======== Supplied records ========

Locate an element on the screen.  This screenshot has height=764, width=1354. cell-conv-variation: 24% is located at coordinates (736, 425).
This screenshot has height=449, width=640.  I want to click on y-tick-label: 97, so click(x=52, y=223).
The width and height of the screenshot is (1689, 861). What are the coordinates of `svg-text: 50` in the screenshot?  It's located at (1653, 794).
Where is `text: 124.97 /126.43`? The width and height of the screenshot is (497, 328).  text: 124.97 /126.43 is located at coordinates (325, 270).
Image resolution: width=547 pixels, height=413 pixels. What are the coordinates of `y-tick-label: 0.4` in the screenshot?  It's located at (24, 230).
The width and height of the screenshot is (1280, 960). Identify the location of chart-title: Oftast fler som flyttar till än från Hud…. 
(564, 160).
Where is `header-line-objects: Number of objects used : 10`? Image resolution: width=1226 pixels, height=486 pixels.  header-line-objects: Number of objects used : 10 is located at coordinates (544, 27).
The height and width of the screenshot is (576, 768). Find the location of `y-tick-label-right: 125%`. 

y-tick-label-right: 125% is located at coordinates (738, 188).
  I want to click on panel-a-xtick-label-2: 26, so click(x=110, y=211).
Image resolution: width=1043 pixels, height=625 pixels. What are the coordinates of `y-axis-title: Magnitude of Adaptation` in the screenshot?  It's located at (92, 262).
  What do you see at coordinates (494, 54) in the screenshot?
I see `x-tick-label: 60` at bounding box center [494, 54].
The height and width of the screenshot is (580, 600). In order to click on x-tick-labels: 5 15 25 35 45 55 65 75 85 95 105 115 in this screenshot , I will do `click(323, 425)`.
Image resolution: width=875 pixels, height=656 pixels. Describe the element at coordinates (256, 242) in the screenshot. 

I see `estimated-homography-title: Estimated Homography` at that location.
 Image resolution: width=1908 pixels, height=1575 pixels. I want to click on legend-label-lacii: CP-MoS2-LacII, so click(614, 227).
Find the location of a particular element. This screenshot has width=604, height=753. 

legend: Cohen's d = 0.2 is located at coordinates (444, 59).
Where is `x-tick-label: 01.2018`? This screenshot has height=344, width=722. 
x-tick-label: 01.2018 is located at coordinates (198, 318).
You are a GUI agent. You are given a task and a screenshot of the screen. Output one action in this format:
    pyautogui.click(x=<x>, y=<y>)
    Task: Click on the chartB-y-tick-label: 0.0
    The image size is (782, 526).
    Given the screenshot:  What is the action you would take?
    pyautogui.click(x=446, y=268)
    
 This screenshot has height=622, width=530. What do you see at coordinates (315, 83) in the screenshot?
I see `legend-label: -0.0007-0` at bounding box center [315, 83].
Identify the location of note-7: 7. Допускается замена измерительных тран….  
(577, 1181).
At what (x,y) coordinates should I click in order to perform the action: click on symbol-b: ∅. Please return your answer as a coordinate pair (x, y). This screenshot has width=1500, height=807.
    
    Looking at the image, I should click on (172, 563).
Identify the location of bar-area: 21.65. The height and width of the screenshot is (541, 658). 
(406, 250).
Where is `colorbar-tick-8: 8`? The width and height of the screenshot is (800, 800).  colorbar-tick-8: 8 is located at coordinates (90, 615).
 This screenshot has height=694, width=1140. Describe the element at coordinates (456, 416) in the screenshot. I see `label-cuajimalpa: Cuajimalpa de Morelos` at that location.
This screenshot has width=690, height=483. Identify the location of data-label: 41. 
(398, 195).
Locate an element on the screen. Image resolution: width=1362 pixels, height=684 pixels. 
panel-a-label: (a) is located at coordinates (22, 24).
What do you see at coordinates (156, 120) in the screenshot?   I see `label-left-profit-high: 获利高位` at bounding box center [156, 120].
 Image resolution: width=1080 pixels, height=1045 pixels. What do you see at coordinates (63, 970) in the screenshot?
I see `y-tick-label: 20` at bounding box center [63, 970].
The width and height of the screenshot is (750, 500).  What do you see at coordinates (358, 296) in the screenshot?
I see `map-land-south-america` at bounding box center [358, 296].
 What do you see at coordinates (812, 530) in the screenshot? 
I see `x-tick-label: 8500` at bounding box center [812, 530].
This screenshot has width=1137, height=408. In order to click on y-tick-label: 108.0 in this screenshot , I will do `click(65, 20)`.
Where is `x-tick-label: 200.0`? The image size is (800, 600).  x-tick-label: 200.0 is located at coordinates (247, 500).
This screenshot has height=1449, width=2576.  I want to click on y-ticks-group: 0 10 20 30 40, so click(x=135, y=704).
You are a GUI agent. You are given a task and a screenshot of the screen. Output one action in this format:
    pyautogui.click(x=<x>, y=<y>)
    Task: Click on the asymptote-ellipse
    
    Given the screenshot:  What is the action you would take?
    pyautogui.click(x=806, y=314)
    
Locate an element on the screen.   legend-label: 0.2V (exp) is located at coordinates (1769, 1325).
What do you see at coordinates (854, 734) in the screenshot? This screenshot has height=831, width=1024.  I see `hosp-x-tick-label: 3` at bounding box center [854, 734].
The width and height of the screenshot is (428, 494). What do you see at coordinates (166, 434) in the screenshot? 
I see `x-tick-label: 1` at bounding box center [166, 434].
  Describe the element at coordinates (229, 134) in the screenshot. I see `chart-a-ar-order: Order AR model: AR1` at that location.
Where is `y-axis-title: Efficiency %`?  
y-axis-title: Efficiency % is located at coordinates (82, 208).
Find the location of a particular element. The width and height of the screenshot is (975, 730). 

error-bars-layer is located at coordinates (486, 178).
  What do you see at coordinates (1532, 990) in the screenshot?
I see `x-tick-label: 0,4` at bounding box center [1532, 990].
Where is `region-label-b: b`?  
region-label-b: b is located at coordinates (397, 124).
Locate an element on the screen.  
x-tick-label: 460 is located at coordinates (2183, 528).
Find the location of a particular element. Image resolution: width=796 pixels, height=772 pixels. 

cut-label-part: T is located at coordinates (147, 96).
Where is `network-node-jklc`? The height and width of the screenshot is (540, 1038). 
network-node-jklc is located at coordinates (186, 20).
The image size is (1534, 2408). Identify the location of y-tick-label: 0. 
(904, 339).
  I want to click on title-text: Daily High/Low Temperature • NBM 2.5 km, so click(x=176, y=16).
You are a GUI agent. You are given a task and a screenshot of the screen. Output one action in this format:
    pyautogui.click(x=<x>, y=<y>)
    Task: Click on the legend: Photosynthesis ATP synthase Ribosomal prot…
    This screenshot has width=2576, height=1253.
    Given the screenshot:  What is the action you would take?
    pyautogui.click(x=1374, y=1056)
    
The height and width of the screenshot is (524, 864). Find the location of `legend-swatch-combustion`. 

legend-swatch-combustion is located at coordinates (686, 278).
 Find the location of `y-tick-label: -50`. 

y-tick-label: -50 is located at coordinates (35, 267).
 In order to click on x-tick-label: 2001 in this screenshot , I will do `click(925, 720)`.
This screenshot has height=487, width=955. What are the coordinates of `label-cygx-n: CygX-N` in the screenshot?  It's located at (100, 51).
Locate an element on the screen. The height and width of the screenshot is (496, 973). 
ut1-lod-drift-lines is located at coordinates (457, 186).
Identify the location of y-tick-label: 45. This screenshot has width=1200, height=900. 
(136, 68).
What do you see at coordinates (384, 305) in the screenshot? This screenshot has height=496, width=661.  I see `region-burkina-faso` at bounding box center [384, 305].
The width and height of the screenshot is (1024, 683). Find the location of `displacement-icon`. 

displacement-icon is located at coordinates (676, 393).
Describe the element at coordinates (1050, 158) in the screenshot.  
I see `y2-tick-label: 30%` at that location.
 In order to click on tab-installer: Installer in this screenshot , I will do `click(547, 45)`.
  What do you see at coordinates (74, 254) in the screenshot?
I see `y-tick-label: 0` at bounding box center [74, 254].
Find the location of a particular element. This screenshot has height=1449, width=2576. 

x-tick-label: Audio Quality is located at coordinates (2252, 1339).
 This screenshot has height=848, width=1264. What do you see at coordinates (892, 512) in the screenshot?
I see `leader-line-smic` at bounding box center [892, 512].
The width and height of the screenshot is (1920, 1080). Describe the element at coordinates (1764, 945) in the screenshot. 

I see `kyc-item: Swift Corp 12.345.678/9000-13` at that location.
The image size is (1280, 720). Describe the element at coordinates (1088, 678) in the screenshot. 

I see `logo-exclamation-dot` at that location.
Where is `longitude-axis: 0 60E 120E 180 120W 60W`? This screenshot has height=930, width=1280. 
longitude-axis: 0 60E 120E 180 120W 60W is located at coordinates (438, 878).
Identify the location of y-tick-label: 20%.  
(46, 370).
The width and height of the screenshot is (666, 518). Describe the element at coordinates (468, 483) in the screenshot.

========

Task instructions → Return every line of the records above that contains the word "title".

Exercise response →
The width and height of the screenshot is (1280, 960). Identify the location of chart-title: Oftast fler som flyttar till än från Hud…. 
Image resolution: width=1043 pixels, height=625 pixels. What are the coordinates of `y-axis-title: Magnitude of Adaptation` in the screenshot?  It's located at (92, 262).
I see `estimated-homography-title: Estimated Homography` at that location.
Where is `y-axis-title: Efficiency %`?  
y-axis-title: Efficiency % is located at coordinates (82, 208).
  I want to click on title-text: Daily High/Low Temperature • NBM 2.5 km, so click(x=176, y=16).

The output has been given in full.